##### Article

Believe Me (2014) & Faith Based (2020)
Satire is a tricky business. The goal is to (comically) look at a topic and exaggerate to make a point. The satirist must decide whether to exaggerate slightly or greatly.
For instance, there have been many satires of Western films; for example, Destry Rides Again and Cat Ballou slightly tweak the conventions of the Western. In Destry, James Stewart plays a lawman who doesn’t like to use a gun. In Ballou, Jane Fonda leads a gang of outlaws. They made minor adjustments to the conventions, but films like Blazing Saddles and Three Amigos made broad changes, with a man punching a horse and a singing cactus and breaking the fourth wall and admitting it’s all just a show.
There’s a place for both approaches, but the satirist needs a good grasp on the subject. Blazing Saddles is revered as the best satire of Westerns, even with its extreme silliness, because writer/director Mel Brooks has a great knowledge of and affection for classic Hollywood Westerns.

##########
##### Data section

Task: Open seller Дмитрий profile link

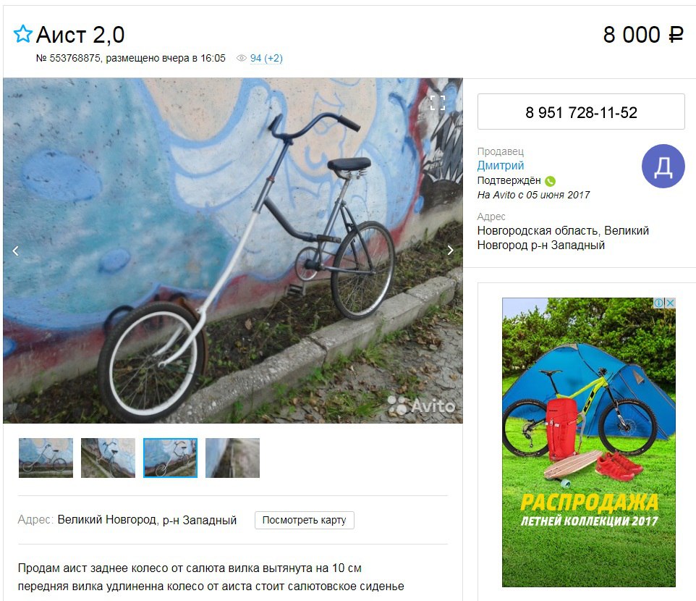Action: (x=500, y=166)
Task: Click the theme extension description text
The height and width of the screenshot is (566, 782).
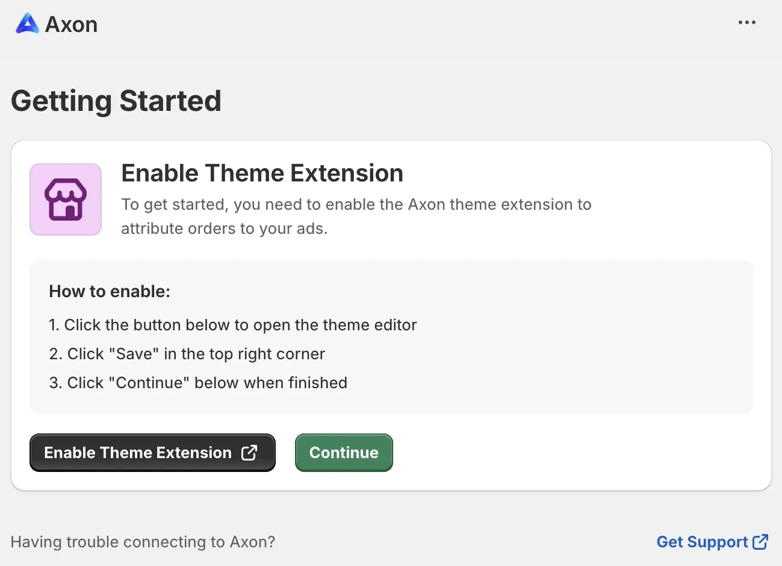Action: pos(356,216)
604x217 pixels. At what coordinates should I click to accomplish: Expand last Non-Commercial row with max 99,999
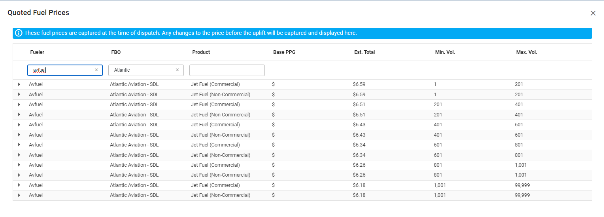click(x=19, y=195)
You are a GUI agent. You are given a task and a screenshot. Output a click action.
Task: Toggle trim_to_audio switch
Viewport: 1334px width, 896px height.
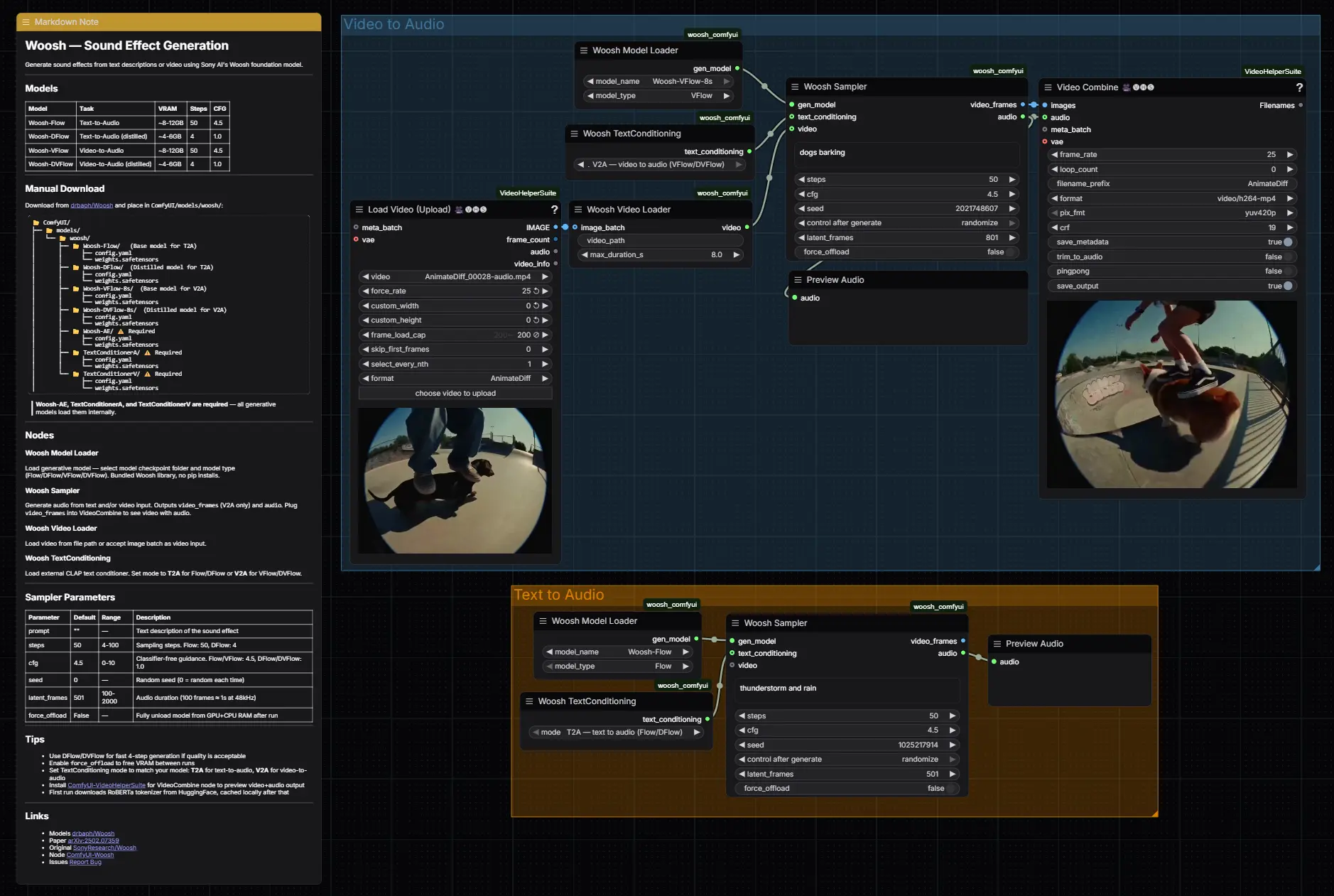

##########

_What to do_
**A)** Reproduce the satire article verbatim from "Satire is a" up to and including "just a show.".
**B)** According to the satire article, are these statements correct? Answer yes or no for each, quoting the words that decide it.
(i) In Destry Rides Again, James Stewart plays a lawman who doesn't like to use a gun.
(ii) Jane Fonda plays a lawman in Cat Ballou.
(iii) Mel Brooks both wrote and directed Blazing Saddles.
**C)** Which film does the satire article call the best satire of Westerns?
Work only from the satire article, not from the items.

_Answers to the tasks_
**A)**
Satire is a tricky business. The goal is to (comically) look at a topic and exaggerate to make a point. The satirist must decide whether to exaggerate slightly or greatly.
For instance, there have been many satires of Western films; for example, Destry Rides Again and Cat Ballou slightly tweak the conventions of the Western. In Destry, James Stewart plays a lawman who doesn’t like to use a gun. In Ballou, Jane Fonda leads a gang of outlaws. They made minor adjustments to the conventions, but films like Blazing Saddles and Three Amigos made broad changes, with a man punching a horse and a singing cactus and breaking the fourth wall and admitting it’s all just a show.

**B)**
(i) Yes: "In Destry, James Stewart plays a lawman who doesn’t like to use a gun."
(ii) No: "In Ballou, Jane Fonda leads a gang of outlaws."
(iii) Yes: "writer/director Mel Brooks"

**C)** Blazing Saddles